■ Task ■
According to the project description, which program is the project part of, and which team completed it?

This isn't just an API wrapper—it's a complete system with:

  • Custom WebSocket architecture handling real-time bidirectional communication
  • End-to-end emotion processing pipeline from detection to response generation
  • Local model deployment with optimized inference for responsive interactions
  • Comprehensive error handling and logging system
  • No external LLM APIs were used due to project restrictions—everything runs locally

# Emotional Intelligence Architecture

  • Real-time emotion detection feeding continuously into the AI decision matrix
  • Calibrated to different emotional states
  • Stateful conversation tracking that maintains emotional context
  • Adaptive voice characteristics matching the detected emotional state
  • Connection Manager tracking user state across multiple sessions

# Resources

# Dataset and Model

# Setup Instructions

# Prerequisites

  • Python 3.8 or higher
  • Webcam for emotion detection
  • Microphone for voice input
  • Internet connection for image search

# Installation

  1. Clone the repository or navigate to the project directory

  2. Install dependencies:

    pip install -r requirements.txt
  3. Set up environment variables:

    • Rename .env.example to .env (or create a new .env file)
    • Add your RapidAPI key for image search
    • Configure any other environment variables as needed

    Example .env file:

    RAPIDAPI_KEY="your_rapidapi_key_here"
    RAPIDAPI_HOST="real-time-image-search.p.rapidapi.com"
    AI_MODEL_URL="http://localhost:12345/v1/chat/completions"
  4. Run the server:

    python server.py
  5. Open your browser and navigate to:

    http://localhost:8000

# Troubleshooting

  • If the camera doesn't work, check browser permissions
  • If speech recognition fails, ensure your microphone is working
  • If the server fails to start, check if port 8000 is available

# Future Goals

As we continue to develop this AI Classroom Teaching Assistant System, we plan to implement several enhancements to make the experience even more immersive and effective:

# Near-Term Enhancements

  • Emotion-Adaptive Voice Generation: Integration of a specialized ML model for human-like voice generation that dynamically adapts tone, pitch, and speaking style based on detected student emotions
  • AI Image Generation: Implementation of diffusion models to create custom educational illustrations and diagrams in real-time based on the educational content being discussed
  • Multi-Student Emotion Tracking: Ability to simultaneously track and respond to multiple students emotional states in classroom settings
  • Personalized Learning Paths: Development of student profiles that track engagement patterns and learning preferences to customize future interactions
  • Extended Language Support: Integration of multilingual capabilities for global classroom deployment

# Long-Term Vision

  • AR/VR Integration: Creation of immersive educational experiences with 3D visualizations of complex concepts
  • Collaborative Learning Features: Facilitation of group activities and peer-to-peer learning with AI moderation
  • Advanced Analytics Dashboard: Comprehensive insights for educators about student engagement, emotional patterns, and learning progress

# License

This project is part of the Intel Unnati program, completed by team Bitbots.

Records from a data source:
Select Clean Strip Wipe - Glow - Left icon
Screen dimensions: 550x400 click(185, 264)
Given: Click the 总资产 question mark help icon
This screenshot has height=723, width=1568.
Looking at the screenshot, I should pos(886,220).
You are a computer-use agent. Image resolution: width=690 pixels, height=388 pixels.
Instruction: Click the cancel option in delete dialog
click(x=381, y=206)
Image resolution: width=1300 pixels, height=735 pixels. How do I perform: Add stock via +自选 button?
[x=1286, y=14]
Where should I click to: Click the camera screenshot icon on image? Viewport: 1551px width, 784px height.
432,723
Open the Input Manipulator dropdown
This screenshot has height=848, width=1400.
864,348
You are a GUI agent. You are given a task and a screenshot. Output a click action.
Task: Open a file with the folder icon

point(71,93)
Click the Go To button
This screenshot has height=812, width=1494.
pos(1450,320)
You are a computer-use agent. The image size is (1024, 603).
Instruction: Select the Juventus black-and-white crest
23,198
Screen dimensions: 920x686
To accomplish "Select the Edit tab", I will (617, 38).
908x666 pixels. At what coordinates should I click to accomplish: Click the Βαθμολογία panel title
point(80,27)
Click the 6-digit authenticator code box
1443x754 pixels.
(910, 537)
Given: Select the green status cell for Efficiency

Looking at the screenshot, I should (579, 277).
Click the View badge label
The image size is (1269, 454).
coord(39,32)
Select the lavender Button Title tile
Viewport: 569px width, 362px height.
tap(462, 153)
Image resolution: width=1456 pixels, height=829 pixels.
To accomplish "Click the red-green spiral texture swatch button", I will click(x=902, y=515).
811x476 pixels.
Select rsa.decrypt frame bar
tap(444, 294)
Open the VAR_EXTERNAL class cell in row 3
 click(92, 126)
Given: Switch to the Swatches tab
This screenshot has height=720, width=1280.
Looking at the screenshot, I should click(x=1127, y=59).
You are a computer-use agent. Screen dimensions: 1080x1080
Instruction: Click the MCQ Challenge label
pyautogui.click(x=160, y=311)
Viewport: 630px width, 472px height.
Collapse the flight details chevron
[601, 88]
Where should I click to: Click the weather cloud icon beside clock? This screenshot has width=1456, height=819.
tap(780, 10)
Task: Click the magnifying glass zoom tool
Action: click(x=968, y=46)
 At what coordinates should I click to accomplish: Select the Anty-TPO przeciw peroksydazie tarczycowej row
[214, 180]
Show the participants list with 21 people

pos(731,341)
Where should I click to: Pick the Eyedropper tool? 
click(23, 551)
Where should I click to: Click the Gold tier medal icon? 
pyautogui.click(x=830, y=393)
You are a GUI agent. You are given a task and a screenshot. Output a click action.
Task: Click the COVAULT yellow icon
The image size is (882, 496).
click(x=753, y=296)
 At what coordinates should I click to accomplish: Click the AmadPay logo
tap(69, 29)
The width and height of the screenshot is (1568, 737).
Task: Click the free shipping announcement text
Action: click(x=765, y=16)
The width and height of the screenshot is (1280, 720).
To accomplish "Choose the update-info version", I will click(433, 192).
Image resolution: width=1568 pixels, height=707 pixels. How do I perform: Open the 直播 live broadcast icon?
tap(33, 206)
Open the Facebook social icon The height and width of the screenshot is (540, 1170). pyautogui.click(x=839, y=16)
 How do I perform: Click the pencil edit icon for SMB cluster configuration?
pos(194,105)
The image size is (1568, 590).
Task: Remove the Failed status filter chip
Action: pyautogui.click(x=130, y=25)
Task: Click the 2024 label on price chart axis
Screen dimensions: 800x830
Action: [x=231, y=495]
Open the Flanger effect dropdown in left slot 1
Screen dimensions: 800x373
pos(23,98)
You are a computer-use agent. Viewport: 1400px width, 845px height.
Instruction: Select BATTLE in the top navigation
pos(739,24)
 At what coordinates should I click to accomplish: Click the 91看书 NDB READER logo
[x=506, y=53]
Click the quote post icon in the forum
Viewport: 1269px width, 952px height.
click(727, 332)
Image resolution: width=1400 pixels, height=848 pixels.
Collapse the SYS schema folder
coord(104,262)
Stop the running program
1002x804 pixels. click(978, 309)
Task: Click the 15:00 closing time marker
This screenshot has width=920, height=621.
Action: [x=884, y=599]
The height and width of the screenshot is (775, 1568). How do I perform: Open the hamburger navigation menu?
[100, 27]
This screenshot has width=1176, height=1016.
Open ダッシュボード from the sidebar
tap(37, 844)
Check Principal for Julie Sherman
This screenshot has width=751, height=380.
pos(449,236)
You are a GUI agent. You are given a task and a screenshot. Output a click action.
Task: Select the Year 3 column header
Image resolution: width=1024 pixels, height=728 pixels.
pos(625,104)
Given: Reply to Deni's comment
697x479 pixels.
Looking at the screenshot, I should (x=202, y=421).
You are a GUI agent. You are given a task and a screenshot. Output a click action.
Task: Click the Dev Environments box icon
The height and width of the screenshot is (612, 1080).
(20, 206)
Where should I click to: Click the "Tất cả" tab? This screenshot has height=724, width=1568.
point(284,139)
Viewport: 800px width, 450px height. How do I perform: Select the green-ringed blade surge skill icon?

■ Result of this exercise ■
It is part of the Intel Unnati program and was completed by team Bitbots.